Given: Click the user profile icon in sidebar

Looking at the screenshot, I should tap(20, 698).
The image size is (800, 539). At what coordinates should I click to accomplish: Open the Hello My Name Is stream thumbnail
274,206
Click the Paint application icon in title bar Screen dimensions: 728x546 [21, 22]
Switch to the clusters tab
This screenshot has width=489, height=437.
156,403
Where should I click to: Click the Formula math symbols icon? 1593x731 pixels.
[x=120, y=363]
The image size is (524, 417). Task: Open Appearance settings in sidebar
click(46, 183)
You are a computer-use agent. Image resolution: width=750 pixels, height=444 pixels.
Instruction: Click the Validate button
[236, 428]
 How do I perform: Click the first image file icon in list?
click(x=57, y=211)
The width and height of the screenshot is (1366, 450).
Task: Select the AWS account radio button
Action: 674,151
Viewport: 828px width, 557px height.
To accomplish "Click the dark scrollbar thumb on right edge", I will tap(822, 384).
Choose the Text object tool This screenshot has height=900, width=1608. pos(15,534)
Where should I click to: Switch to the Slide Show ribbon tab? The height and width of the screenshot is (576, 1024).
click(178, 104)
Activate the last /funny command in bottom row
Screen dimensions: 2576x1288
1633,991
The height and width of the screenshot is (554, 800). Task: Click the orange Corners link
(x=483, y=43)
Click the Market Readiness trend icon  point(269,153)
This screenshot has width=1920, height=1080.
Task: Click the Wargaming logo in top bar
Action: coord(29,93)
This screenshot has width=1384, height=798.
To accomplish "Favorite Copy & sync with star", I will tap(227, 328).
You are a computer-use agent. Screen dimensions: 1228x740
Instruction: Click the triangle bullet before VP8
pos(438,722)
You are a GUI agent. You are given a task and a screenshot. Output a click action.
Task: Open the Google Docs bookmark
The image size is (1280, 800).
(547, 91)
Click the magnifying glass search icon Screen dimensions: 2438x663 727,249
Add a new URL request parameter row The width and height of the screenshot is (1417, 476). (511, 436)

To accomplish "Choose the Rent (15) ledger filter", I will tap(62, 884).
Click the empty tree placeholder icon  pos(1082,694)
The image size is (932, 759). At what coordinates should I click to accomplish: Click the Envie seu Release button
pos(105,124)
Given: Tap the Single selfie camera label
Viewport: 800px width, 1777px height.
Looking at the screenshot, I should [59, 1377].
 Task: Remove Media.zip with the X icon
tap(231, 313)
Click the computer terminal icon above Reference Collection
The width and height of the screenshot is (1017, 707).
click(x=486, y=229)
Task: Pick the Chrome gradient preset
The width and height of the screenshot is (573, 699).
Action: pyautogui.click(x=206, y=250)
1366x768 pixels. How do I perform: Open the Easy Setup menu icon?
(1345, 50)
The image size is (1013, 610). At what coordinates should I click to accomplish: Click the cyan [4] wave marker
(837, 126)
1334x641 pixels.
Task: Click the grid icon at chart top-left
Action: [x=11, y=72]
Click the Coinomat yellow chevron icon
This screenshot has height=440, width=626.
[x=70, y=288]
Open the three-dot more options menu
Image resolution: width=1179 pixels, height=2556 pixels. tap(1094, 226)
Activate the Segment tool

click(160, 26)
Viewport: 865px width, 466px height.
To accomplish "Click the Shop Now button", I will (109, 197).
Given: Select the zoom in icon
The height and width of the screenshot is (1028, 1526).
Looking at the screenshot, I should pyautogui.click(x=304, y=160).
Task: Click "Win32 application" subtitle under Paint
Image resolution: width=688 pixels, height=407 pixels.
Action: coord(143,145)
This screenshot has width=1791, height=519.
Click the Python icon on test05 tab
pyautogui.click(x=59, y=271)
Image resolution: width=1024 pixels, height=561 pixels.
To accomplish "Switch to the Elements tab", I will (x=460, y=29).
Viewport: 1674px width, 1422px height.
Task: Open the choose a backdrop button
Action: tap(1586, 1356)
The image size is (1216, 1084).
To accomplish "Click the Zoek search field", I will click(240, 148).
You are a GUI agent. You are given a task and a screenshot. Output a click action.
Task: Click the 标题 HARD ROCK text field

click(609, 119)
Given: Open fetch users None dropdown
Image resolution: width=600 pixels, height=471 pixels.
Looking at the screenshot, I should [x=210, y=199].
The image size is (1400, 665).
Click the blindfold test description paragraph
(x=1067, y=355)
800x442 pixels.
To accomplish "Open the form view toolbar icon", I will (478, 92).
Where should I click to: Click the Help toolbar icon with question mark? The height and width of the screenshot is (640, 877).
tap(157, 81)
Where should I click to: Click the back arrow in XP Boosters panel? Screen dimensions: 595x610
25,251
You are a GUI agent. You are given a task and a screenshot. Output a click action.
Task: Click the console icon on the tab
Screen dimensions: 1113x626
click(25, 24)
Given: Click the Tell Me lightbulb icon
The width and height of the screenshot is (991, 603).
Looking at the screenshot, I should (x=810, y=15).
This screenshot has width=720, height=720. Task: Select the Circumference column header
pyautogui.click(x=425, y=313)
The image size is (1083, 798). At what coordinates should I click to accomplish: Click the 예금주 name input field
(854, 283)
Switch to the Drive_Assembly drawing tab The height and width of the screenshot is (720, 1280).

» **TASK ITEM**
A complete answer gives every line of the data that includes "search".

» **PROBLEM SOLUTION**
Click the magnifying glass search icon Screen dimensions: 2438x663 727,249
To accomplish "Click the Zoek search field", I will click(240, 148).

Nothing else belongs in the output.